Try converting stopwords to a set. Using a list, your approach is O(n*m) where n is the number of words in text and m is the number of stop-words, using a set the approach is O(n + m). Let's compare both approaches list vs set:
import timeit
from nltk.corpus import stopwords
def list_clean(text):
stop_words = stopwords.words('english')
return [w for w in text if w.lower() not in stop_words]
def set_clean(text):
set_stop_words = set(stopwords.words('english'))
return [w for w in text if w.lower() not in set_stop_words]
text = ['the', 'cat', 'is', 'on', 'the', 'table', 'that', 'is', 'in', 'some', 'room'] * 100000
if __name__ == "__main__":
print(timeit.timeit('list_clean(text)', 'from __main__ import text,list_clean', number=5))
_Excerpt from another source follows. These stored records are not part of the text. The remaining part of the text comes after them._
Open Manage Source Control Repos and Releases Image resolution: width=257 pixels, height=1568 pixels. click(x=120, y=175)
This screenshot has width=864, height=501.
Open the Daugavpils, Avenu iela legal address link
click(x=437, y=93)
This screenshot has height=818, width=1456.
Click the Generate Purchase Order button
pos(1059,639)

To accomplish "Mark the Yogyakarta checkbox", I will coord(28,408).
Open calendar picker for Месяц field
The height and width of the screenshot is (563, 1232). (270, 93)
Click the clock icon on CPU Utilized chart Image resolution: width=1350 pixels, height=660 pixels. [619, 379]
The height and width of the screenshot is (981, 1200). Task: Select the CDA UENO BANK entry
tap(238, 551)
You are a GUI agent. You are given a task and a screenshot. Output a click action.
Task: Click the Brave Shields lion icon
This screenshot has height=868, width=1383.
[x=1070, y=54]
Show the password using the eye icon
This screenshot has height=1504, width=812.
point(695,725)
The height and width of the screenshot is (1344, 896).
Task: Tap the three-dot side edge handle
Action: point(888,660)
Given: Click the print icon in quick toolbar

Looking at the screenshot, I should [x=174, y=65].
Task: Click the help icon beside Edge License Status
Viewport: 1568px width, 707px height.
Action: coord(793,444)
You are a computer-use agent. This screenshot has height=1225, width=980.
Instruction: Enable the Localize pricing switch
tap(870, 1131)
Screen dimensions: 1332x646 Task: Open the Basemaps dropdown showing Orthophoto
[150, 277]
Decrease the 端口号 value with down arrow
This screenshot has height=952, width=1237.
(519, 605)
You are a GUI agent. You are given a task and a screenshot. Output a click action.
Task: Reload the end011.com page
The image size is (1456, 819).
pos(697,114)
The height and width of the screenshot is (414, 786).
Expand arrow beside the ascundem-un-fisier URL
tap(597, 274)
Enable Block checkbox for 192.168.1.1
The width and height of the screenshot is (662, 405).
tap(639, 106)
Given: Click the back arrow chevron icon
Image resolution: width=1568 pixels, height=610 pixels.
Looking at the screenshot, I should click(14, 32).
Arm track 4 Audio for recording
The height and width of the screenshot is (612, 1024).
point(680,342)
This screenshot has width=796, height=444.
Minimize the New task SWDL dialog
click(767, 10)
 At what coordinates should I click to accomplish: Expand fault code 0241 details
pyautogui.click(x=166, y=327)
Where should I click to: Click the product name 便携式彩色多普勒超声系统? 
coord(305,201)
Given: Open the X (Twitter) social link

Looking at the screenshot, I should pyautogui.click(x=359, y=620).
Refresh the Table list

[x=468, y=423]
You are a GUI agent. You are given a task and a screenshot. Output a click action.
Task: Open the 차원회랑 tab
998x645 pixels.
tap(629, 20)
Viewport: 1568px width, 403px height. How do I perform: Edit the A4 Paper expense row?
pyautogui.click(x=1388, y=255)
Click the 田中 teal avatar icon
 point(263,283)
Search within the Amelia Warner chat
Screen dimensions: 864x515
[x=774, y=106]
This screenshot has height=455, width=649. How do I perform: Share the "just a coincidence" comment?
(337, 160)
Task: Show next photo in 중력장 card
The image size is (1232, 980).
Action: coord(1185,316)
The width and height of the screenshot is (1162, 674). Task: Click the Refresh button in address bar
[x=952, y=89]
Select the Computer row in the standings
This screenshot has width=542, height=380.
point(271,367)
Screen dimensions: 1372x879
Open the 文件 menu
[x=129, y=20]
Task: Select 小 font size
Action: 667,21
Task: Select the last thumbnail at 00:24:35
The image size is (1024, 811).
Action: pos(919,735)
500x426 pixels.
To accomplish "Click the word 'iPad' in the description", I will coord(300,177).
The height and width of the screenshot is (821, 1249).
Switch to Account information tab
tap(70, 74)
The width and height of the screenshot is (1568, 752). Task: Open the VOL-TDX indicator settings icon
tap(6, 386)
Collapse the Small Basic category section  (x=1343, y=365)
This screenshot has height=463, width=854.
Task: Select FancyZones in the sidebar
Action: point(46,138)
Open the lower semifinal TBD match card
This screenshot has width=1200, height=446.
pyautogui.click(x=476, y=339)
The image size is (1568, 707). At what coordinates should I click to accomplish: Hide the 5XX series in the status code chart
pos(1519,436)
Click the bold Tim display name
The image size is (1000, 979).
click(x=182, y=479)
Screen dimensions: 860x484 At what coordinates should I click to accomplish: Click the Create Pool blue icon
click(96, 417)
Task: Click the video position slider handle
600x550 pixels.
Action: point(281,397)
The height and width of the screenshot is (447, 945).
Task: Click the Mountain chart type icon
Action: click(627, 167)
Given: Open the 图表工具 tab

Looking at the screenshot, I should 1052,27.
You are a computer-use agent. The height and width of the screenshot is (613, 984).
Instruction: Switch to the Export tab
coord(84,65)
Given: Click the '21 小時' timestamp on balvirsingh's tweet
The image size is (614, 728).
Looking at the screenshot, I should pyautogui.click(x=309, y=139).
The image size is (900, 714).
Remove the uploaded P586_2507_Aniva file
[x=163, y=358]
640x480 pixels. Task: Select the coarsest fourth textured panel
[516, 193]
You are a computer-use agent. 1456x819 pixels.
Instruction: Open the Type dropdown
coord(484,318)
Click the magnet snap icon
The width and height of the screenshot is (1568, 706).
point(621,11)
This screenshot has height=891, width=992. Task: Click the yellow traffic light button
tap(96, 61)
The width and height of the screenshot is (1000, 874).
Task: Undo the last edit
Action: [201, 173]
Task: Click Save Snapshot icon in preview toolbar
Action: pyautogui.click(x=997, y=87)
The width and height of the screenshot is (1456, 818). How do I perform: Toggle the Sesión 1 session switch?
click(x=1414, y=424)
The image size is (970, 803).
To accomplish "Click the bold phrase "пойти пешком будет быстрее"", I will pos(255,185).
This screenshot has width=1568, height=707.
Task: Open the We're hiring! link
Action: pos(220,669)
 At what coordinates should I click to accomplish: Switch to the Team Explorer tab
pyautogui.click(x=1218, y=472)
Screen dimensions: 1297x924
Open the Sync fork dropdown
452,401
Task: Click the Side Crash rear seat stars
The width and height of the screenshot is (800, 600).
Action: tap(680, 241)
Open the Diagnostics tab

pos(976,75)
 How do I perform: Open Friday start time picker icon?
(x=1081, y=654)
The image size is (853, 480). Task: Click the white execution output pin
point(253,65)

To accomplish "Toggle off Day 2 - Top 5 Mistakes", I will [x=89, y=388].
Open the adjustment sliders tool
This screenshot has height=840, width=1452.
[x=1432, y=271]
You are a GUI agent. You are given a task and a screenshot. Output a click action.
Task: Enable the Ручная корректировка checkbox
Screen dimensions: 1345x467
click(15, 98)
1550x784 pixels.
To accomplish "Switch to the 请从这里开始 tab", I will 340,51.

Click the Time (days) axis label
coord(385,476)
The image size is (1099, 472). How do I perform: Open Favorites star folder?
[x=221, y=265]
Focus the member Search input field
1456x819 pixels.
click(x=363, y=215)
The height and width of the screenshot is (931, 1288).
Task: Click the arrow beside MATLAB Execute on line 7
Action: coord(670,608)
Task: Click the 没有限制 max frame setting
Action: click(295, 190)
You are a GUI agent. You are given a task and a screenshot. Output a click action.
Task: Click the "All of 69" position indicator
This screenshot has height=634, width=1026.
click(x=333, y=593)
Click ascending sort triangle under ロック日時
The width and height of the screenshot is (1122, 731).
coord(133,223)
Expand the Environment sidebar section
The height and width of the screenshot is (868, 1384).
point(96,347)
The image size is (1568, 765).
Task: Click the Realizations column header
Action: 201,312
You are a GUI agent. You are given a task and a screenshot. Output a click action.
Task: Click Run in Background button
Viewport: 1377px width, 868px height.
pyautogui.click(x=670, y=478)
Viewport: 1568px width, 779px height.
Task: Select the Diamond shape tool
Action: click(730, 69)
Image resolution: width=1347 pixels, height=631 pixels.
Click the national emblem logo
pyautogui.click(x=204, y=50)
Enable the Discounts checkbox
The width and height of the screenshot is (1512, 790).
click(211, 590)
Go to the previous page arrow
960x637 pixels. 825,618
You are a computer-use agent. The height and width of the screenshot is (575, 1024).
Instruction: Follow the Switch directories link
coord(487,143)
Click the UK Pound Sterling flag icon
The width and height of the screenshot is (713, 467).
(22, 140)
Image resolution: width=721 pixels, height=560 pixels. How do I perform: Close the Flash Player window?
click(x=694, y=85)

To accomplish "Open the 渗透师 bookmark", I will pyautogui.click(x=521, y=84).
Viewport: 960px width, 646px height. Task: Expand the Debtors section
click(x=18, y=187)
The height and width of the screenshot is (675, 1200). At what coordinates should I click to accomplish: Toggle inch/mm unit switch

print(timeit.timeit('set_clean(text)', 'from __main__ import text,set_clean', number=5))
Output
7.6629380420199595
0.8327891009976156
In the code above list_clean is a function that removes stopwords using a list and set_clean is a function that removes stopwords using a set. The first time corresponds to list_clean and the second time corresponds to set_clean. For the given example the set_clean is almost 10 times faster.
UPDATE
The O(n*m) and O(n + m) are examples of big o notation, a theoretical approach of measuring the efficiency of algorithms. Basically the larger the polynomial the less efficient the algorithm, in this case O(n*m) is larger than O(n + m) so the list_clean method is theoretically less efficient than the set_clean method. This numbers come from the fact that search in list is O(n) and searching in a set takes a constant amount of time, often referred as O(1).